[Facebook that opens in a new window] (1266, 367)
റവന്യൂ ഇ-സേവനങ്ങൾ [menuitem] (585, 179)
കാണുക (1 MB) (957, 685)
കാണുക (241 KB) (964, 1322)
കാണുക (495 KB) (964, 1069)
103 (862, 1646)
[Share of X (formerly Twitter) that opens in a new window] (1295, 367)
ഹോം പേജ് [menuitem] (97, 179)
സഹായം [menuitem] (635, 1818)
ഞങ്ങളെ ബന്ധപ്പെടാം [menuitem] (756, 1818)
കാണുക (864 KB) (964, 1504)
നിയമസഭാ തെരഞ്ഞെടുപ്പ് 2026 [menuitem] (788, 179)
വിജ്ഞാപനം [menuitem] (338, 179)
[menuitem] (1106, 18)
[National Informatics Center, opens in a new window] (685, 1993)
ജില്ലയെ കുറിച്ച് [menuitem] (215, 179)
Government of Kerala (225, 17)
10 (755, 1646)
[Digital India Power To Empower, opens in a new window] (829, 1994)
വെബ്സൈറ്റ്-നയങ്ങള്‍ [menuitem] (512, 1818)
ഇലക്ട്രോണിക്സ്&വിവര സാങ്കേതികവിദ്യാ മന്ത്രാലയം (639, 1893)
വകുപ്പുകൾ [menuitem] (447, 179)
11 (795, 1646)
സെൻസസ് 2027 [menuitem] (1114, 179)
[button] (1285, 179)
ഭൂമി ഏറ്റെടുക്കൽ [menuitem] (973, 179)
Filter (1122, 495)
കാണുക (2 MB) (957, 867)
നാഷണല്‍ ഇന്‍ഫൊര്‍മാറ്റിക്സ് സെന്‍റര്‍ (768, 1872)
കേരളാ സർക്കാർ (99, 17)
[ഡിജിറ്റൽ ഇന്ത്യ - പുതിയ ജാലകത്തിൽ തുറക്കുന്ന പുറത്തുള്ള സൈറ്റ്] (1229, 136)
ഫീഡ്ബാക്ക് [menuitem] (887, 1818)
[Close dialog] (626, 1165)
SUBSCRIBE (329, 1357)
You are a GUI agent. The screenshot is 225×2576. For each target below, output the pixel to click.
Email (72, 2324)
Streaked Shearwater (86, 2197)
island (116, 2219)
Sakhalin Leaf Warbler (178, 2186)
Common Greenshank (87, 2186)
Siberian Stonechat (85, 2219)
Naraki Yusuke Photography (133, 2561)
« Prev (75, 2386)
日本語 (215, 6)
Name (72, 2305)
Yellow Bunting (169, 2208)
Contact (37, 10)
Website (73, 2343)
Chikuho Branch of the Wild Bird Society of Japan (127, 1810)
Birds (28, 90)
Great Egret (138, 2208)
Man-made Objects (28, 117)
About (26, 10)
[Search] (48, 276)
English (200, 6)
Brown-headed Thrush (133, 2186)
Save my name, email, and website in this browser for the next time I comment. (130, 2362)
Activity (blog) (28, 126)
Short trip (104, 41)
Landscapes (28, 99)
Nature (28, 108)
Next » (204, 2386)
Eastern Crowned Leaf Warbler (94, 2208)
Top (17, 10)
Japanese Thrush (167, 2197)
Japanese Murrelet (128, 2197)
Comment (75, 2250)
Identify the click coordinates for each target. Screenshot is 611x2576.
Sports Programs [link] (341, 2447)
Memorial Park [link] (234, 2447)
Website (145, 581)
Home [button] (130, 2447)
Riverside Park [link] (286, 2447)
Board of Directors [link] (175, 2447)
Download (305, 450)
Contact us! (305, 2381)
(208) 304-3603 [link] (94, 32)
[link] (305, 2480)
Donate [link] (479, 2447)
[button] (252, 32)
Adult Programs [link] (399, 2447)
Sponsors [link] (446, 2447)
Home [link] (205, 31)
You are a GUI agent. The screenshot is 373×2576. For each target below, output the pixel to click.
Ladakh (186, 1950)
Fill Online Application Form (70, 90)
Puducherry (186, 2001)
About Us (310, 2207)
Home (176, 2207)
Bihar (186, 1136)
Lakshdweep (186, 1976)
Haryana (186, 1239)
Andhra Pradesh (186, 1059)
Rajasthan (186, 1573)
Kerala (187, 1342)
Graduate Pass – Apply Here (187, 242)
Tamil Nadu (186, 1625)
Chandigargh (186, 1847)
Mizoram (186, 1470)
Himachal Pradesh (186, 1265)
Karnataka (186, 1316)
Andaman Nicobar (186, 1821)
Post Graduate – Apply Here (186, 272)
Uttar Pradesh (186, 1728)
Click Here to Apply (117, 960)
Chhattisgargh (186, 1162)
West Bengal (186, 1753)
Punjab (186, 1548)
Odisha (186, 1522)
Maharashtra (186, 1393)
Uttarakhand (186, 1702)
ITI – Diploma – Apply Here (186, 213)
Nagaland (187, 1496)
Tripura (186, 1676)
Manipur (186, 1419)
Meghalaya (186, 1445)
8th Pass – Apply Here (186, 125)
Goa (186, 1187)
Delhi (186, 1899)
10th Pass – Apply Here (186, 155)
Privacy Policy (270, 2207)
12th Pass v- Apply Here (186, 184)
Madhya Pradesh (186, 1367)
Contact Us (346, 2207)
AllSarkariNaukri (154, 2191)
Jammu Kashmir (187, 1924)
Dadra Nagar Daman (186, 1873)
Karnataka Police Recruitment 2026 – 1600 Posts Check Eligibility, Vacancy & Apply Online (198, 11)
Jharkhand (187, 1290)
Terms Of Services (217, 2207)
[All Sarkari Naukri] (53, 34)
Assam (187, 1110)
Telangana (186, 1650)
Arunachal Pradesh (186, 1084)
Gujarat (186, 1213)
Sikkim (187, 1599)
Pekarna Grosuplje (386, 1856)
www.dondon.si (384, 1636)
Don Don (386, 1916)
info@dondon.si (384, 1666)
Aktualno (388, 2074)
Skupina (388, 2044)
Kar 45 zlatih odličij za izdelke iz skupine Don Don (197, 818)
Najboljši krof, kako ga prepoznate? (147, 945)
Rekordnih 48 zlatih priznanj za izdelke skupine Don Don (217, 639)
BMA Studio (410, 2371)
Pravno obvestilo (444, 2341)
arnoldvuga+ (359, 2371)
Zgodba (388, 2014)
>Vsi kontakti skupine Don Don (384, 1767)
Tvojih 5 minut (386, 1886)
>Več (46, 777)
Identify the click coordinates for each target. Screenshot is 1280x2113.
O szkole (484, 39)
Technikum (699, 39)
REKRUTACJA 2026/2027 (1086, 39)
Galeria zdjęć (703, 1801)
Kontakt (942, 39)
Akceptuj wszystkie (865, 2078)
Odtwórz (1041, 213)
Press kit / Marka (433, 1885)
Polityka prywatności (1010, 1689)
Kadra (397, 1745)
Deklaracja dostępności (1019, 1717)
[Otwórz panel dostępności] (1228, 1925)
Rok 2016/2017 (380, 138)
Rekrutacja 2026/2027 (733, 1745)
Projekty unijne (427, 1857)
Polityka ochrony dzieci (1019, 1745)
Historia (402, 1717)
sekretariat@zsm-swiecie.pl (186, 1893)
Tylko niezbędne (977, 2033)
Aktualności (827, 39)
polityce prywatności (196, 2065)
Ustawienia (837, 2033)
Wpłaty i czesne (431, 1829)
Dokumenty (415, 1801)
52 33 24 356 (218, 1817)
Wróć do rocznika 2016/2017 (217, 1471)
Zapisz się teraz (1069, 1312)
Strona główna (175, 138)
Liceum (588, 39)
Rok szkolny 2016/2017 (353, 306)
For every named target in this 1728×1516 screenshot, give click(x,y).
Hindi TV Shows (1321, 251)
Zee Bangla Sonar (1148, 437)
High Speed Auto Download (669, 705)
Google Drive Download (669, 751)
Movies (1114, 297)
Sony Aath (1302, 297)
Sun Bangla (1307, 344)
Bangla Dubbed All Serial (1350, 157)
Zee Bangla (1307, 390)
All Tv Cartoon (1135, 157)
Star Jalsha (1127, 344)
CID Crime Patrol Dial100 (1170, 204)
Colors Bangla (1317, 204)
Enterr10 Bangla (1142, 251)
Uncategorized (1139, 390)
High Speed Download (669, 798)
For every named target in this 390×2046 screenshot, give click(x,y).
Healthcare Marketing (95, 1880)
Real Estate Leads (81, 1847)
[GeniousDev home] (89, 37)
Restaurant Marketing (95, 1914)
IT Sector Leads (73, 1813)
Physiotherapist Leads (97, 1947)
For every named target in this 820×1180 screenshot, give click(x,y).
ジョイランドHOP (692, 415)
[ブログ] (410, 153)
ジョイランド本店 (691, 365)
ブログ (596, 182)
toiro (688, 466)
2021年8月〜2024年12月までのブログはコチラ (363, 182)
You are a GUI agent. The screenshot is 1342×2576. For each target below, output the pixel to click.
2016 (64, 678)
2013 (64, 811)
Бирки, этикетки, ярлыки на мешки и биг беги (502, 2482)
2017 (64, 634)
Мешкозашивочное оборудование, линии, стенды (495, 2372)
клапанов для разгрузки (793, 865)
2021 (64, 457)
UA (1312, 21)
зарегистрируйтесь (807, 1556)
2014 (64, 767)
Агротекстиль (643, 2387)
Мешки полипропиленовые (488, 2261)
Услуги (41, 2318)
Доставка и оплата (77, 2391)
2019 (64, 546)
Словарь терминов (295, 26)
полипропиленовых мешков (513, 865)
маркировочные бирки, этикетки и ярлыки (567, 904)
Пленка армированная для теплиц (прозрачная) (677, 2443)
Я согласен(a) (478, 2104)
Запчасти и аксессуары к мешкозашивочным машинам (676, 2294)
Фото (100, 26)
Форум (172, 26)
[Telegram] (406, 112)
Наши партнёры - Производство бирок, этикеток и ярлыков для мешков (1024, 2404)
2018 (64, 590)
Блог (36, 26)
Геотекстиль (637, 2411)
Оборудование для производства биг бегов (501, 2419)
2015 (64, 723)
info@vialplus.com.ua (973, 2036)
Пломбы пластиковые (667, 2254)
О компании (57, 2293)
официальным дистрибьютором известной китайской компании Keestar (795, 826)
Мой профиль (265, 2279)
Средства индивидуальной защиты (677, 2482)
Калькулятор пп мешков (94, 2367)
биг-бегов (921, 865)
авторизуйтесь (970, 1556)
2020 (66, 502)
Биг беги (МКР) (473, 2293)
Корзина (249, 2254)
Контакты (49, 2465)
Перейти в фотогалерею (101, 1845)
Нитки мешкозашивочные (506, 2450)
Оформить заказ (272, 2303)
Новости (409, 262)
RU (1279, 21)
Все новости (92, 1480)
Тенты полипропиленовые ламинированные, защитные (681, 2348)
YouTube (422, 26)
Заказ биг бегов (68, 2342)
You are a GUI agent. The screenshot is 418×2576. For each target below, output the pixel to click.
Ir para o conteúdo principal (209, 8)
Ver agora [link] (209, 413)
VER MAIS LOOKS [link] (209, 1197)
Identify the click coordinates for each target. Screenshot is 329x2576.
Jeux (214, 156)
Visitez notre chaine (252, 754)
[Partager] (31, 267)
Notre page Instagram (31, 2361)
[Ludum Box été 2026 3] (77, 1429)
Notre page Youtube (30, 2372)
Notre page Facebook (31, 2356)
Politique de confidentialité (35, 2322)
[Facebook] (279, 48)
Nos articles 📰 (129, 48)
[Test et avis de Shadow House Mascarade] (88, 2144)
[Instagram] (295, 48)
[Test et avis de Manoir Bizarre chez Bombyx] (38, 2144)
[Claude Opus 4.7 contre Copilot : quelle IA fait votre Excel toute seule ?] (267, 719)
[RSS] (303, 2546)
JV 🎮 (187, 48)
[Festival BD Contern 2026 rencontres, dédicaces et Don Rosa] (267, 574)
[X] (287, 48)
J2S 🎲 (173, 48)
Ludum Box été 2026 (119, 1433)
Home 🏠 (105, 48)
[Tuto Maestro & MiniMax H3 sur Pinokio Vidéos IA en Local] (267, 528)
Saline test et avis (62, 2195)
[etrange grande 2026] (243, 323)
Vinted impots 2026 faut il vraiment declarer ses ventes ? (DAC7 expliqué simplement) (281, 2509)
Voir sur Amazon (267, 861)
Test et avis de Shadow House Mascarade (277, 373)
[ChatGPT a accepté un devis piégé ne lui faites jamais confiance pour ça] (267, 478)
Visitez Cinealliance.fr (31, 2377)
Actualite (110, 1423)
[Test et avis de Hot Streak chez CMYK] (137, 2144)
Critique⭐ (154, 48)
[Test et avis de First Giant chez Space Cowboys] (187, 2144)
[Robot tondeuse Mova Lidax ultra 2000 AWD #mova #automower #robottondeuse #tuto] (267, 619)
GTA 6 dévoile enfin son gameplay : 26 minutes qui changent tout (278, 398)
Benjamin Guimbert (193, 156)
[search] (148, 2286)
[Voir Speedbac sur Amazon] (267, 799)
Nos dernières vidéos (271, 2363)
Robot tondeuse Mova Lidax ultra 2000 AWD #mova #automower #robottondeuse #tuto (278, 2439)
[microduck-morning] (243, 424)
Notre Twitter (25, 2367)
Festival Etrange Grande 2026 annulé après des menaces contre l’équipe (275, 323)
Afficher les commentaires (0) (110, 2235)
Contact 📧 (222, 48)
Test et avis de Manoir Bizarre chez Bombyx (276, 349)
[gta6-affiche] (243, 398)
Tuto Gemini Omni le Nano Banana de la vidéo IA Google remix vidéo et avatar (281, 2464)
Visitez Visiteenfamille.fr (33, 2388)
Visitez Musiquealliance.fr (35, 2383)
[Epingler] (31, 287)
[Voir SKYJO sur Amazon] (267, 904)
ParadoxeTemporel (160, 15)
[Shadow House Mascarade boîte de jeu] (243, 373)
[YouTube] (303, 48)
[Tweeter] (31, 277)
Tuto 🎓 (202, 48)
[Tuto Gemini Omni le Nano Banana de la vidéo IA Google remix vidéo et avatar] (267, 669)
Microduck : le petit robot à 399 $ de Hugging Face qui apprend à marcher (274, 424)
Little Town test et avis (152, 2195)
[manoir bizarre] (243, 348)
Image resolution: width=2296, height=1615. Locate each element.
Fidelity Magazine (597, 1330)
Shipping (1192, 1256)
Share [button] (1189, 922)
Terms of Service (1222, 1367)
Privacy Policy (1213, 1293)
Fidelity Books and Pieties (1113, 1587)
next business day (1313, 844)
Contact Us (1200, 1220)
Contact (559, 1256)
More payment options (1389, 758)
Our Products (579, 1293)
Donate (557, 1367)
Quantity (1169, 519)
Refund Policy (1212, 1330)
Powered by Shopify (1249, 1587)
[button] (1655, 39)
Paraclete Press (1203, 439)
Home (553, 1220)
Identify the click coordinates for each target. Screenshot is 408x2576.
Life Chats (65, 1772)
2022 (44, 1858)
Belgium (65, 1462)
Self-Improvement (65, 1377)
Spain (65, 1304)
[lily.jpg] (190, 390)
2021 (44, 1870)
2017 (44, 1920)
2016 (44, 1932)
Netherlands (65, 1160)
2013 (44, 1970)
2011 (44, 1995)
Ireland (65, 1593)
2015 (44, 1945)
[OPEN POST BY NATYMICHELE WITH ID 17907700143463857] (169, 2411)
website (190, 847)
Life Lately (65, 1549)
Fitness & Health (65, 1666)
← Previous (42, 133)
######
Problem to solve
Collect from the data above every line that includes "prywatności".

Written response
Polityka prywatności (1010, 1689)
polityce prywatności (196, 2065)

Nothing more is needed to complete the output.